■ **TASK PROMPT**
Only the lines below from the one containing "This screenshot has width=405, height=405." through the one containing "Given: Select the Lungs rendering preset" belong in the answer, set down exactly, with the pictures left out.

■ **DATA TO EXAMINE**
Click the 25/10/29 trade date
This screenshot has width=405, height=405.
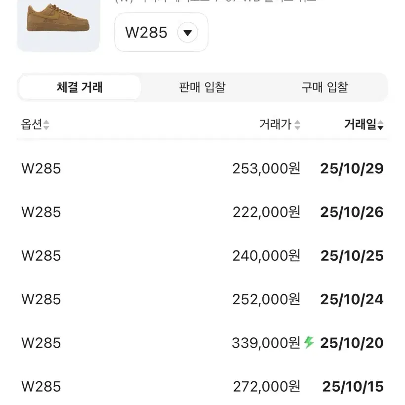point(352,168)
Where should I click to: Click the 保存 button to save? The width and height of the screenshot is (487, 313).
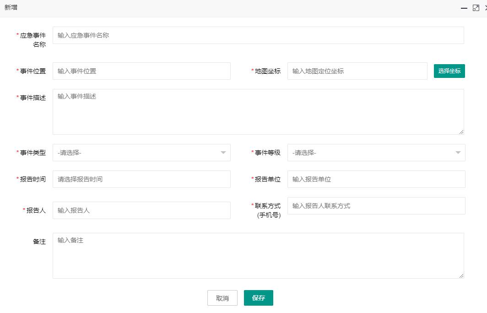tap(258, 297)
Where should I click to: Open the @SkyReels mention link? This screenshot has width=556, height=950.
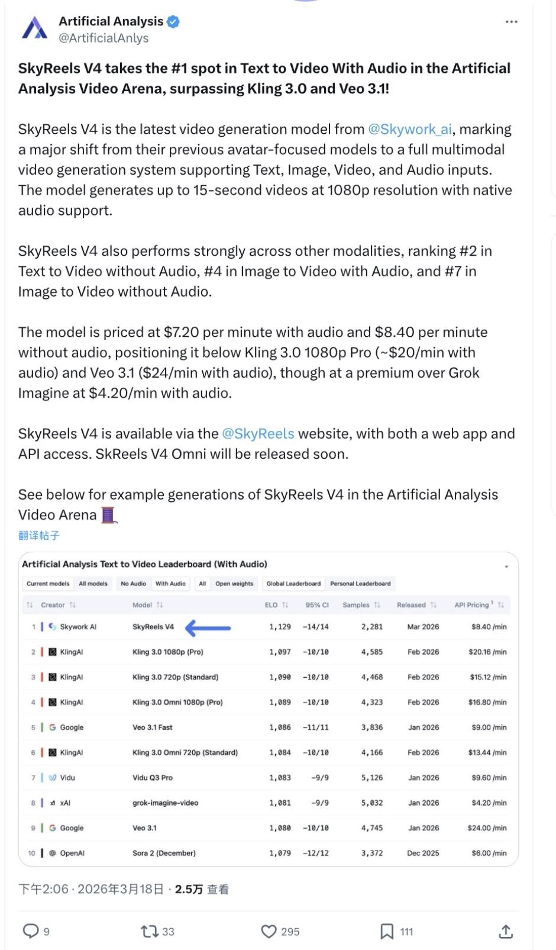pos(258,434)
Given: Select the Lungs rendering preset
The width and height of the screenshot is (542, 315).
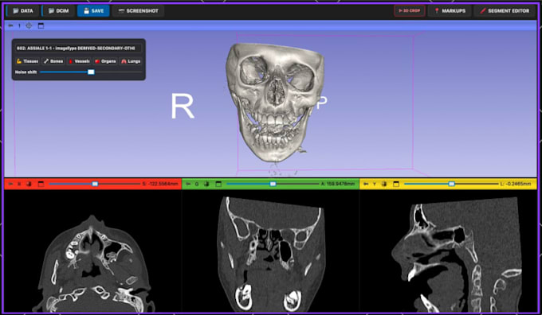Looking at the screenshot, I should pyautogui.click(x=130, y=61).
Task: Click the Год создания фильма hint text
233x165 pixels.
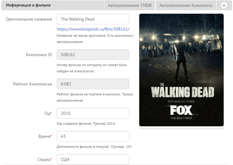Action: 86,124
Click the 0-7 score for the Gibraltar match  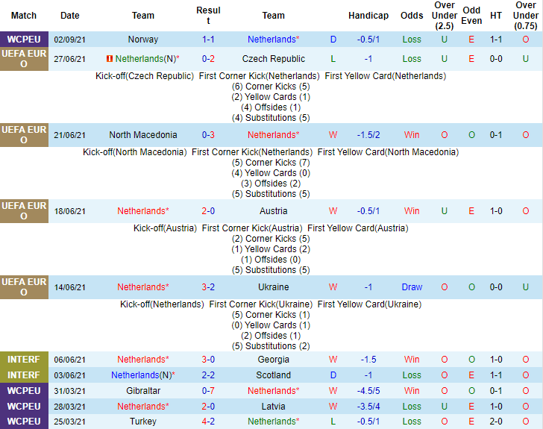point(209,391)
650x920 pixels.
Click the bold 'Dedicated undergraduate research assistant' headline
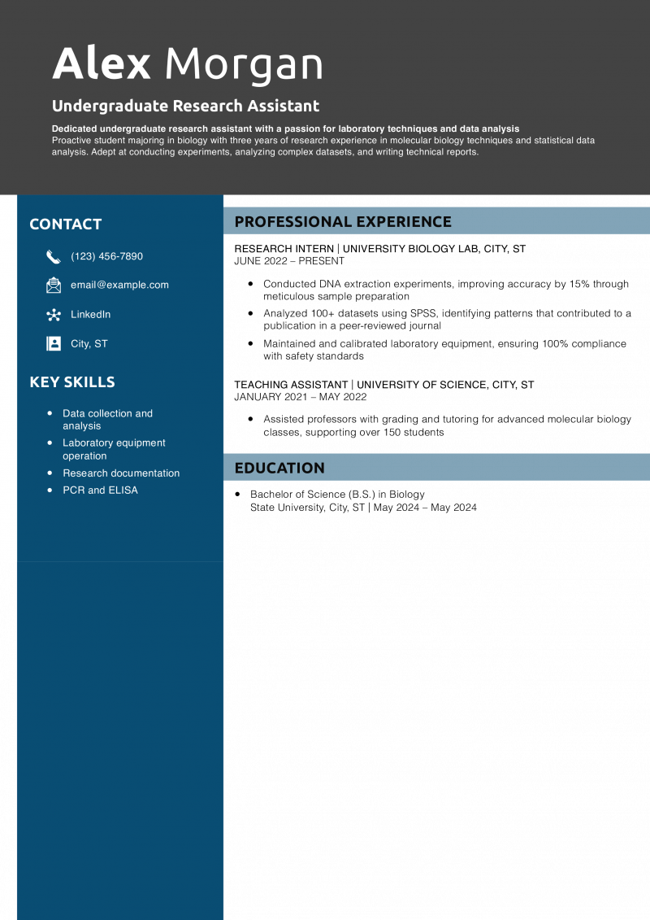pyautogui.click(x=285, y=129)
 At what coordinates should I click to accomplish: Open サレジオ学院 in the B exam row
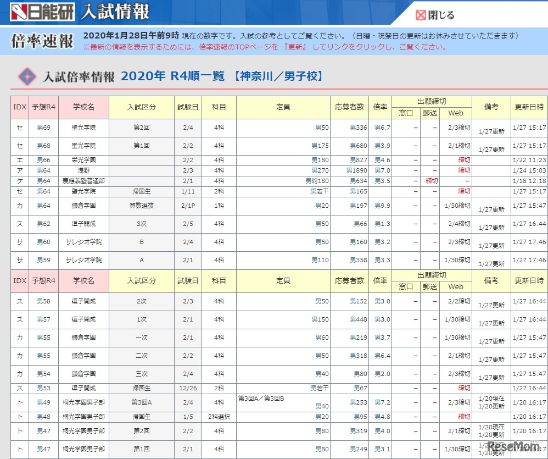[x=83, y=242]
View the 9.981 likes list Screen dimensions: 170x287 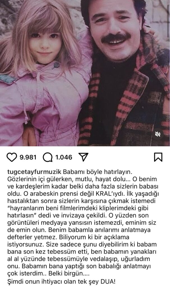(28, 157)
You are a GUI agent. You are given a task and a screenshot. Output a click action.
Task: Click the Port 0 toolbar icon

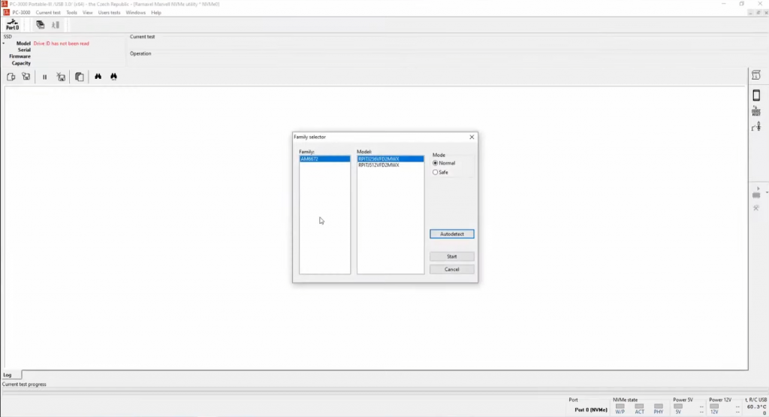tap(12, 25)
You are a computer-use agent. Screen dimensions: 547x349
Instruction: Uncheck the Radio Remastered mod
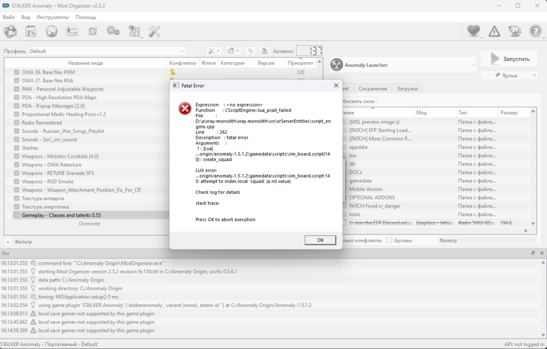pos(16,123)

■ **SOLUTION TO THE EXERCISE**
This screenshot has width=405, height=405.
point(352,168)
Where should I click to: Click the 保存 button to save? The width and height of the screenshot is (487, 313).
tap(258, 297)
Where should I click to: Open the @SkyReels mention link? This screenshot has width=556, height=950.
pos(258,434)
Given: Select the Lungs rendering preset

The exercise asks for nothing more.